Metrics

Primary Metrics

MAE (Mean Absolute Error)

The primary evaluation metric, measured in EUR/MWh:

MAE = (1/n) × Σ |actual_price - predicted_price|

MAE represents the average magnitude of forecast errors, regardless of direction. A MAE of 3.5 EUR/MWh means predictions are, on average, 3.50 EUR off from the actual price.

Why primary: MAE is robust to outliers, directly interpretable in market terms, and consistent with the MAE loss function used for training.

RMSE (Root Mean Squared Error)

The secondary metric, also in EUR/MWh:

RMSE = √[(1/n) × Σ (actual_price - predicted_price)²]

RMSE penalizes large errors more heavily than MAE. The ratio RMSE/MAE indicates error distribution shape:

RMSE/MAE ≈ 1.0: Errors are uniform (all similar magnitude)
RMSE/MAE ≈ 1.25: Normal distribution of errors (typical)
RMSE/MAE > 1.5: Heavy-tailed errors (occasional large misses)

MAPE (Mean Absolute Percentage Error)

A normalized metric expressed as a percentage:

MAPE = (100/n) × Σ |actual_price - predicted_price| / |actual_price|

Important: MAPE is only computed for hours where |actual_price| > 1 EUR/MWh. Near-zero prices create division-by-near-zero artifacts that inflate MAPE to meaningless values. Hours with |price| ≤ 1 are excluded from the calculation.

Mean Error (ME / Bias)

The directional error metric:

ME = (1/n) × Σ (predicted_price - actual_price)

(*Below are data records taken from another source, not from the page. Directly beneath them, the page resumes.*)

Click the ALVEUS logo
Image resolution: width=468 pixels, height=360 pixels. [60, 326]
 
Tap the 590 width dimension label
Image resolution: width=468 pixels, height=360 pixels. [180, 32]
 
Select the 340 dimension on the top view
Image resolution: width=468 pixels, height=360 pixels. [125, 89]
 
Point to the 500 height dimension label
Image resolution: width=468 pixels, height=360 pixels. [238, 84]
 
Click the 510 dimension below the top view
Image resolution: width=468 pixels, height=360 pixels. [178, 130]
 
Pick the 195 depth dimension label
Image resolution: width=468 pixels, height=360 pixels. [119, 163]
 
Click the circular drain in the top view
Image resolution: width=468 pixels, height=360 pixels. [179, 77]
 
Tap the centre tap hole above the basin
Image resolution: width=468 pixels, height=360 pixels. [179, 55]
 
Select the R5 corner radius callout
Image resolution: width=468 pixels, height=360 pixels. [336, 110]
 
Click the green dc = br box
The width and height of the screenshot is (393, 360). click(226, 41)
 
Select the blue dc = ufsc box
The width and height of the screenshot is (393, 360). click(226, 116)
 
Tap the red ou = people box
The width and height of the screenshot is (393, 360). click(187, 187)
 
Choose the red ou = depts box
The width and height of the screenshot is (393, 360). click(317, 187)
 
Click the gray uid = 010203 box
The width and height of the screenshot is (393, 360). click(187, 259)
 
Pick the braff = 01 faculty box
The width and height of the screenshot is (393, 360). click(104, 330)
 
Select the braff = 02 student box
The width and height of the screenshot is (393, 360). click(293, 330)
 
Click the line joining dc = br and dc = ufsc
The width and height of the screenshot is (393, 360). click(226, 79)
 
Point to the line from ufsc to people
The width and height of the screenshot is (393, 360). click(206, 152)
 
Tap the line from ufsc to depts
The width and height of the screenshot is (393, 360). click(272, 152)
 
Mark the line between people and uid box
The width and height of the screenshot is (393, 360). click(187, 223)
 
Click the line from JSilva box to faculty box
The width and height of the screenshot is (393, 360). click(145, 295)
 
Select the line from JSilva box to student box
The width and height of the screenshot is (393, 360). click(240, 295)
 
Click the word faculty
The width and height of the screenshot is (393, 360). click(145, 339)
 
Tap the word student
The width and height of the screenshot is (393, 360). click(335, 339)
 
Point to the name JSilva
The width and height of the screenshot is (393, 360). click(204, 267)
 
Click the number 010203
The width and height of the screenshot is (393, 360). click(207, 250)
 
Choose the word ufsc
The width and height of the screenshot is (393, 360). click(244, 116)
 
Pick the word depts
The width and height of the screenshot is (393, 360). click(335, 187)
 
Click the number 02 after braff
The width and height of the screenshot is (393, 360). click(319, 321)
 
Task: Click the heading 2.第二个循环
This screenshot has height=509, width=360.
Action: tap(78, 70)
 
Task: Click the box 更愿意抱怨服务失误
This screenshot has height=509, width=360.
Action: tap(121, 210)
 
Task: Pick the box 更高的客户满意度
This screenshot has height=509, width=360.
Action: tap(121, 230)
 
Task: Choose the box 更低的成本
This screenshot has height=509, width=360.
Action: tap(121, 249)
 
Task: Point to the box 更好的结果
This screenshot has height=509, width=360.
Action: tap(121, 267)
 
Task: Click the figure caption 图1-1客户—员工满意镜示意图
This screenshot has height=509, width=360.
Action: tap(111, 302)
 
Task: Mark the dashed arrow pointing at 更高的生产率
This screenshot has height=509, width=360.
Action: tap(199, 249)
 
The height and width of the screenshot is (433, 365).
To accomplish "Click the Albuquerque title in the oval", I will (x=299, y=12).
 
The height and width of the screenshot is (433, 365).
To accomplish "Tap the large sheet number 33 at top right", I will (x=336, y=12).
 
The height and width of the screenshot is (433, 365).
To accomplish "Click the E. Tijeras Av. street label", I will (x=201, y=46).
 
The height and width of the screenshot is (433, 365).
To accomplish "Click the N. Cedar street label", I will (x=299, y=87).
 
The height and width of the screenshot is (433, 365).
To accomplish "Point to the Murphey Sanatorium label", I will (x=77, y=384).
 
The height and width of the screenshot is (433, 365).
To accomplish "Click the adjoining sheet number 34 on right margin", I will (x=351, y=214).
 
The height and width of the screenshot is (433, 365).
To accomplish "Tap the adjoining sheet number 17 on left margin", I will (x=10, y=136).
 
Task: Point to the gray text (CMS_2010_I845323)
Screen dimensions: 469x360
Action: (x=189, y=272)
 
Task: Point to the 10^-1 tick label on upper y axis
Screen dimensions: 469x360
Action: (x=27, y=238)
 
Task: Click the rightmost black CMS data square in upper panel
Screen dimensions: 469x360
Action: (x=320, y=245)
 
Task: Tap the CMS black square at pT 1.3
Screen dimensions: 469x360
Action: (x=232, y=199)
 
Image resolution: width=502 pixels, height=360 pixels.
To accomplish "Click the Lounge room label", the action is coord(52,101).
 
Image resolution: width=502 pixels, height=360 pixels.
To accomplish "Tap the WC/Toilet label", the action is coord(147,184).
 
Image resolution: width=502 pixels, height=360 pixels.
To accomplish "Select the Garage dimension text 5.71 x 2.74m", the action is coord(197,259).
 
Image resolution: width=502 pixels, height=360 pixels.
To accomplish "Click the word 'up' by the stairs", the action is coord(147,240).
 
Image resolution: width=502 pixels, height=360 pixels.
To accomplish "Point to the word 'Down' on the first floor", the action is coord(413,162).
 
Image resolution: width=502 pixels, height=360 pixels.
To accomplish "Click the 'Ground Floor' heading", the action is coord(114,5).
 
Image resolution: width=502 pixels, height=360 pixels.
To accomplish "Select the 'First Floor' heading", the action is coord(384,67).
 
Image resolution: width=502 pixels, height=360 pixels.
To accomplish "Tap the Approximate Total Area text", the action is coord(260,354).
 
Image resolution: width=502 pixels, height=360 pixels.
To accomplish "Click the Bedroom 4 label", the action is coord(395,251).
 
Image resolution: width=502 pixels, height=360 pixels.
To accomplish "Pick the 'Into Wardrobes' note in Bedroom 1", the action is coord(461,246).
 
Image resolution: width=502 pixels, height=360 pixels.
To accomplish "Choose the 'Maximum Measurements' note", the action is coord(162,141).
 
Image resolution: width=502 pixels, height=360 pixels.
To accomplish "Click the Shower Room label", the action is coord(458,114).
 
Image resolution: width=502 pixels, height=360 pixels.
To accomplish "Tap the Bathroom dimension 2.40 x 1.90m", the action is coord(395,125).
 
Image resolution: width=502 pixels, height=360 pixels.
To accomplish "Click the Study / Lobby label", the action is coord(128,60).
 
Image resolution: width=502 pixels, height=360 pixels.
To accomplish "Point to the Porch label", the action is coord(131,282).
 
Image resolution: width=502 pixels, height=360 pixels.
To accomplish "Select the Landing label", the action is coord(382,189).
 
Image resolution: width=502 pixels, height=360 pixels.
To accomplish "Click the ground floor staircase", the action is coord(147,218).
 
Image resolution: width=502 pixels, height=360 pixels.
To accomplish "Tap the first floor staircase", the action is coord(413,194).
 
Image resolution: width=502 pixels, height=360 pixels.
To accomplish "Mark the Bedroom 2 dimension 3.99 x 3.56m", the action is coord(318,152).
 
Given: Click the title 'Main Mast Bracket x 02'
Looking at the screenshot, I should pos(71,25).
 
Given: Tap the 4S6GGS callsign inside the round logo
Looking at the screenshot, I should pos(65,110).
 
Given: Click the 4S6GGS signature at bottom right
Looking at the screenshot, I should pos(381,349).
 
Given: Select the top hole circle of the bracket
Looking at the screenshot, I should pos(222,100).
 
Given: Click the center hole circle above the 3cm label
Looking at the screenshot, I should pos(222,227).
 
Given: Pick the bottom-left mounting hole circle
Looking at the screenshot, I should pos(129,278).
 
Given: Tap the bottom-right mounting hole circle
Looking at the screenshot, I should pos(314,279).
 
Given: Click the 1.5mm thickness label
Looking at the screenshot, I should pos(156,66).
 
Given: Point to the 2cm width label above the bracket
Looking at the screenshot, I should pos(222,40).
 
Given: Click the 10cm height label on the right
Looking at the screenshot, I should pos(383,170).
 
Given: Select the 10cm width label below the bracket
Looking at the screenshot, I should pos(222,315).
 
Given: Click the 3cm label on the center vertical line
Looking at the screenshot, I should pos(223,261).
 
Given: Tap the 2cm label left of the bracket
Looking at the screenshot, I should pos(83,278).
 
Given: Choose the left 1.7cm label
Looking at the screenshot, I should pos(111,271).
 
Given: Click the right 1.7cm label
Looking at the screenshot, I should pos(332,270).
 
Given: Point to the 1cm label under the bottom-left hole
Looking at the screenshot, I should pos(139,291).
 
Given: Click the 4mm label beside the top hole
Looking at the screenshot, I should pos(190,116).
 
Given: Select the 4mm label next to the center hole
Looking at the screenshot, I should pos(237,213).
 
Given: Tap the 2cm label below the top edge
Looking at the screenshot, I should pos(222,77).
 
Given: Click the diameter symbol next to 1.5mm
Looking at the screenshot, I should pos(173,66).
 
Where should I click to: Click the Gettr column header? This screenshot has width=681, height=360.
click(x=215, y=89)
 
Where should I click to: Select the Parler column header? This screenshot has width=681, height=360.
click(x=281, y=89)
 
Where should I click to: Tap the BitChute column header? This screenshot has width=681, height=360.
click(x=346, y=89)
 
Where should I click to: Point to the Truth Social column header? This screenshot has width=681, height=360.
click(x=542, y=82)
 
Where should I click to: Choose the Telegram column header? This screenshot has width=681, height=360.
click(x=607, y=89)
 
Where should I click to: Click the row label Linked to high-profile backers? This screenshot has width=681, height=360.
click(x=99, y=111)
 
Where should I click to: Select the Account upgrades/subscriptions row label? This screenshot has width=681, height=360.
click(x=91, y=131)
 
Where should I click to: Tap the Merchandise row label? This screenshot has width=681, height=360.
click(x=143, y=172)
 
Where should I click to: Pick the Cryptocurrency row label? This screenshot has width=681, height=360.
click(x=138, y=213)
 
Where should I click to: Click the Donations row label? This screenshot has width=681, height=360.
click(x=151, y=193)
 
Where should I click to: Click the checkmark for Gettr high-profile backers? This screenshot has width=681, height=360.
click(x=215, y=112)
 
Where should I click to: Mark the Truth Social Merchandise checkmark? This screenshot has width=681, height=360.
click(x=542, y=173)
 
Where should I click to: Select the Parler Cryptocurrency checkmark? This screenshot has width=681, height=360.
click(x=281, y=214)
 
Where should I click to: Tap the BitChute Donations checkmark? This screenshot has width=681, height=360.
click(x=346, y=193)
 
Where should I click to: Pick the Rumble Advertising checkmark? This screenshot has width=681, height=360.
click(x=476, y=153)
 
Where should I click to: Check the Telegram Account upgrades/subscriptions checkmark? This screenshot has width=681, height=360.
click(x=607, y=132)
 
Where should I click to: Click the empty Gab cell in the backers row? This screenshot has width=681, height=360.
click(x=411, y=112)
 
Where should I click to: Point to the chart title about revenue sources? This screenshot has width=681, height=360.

ME > 0: Systematic overprediction
ME < 0: Systematic underprediction
ME ≈ 0: No directional bias

ME is used by the bias correction system to detect and compensate for systematic errors.

Skill Scores

Skill scores benchmark model accuracy against naive baselines:

Skill = 1 - (MAE_model / MAE_baseline)

Score	Interpretation
1.0	Perfect forecast (zero error)
> 0	Model outperforms the baseline
0.0	Model equals the baseline
< 0	Model is worse than the baseline

Naive Persistence

prediction(t) = actual_price(t - 24h)

Tomorrow’s price at hour H = today’s price at hour H. This captures the strong daily autocorrelation in electricity prices.

Naive Weekly

prediction(t) = actual_price(t - 168h)

Next week’s price at hour H = this week’s price at hour H. This captures weekly seasonality (weekday vs weekend patterns).

Metric Dimensions

Metrics are computed across multiple dimensions to reveal performance patterns:

By Hour of Day

Reveals the daily accuracy profile. Typical patterns:

Night hours (0–6): Lowest MAE (stable, predictable prices)
Morning ramp (7–9): Higher MAE (demand uncertainty)
Peak hours (10–14): Highest MAE (solar variability, demand peak)
Evening (18–21): Moderate MAE (demand decline, solar dropout)

By Day of Week

Weekend prices are more stable (lower industrial demand) and typically easier to predict. Monday morning is often the hardest due to the weekend-to-weekday transition.

By Horizon

Accuracy degrades with horizon — D+1 predictions are more accurate than D+7 predictions. The degradation rate indicates how quickly forecast skill decays.

By Model

Comparing HistGradientBoosting, LightGBM, and XGBoost reveals which models handle which conditions best. The ensemble typically outperforms all individual models.

Economic Quality Metrics

Beyond statistical accuracy, EPF tracks metrics that directly measure forecast value for trading decisions. These include price shape correlation (Corr-f in 3 variants), error quality (Cov-e), direction accuracy, spike recall, and spread capture.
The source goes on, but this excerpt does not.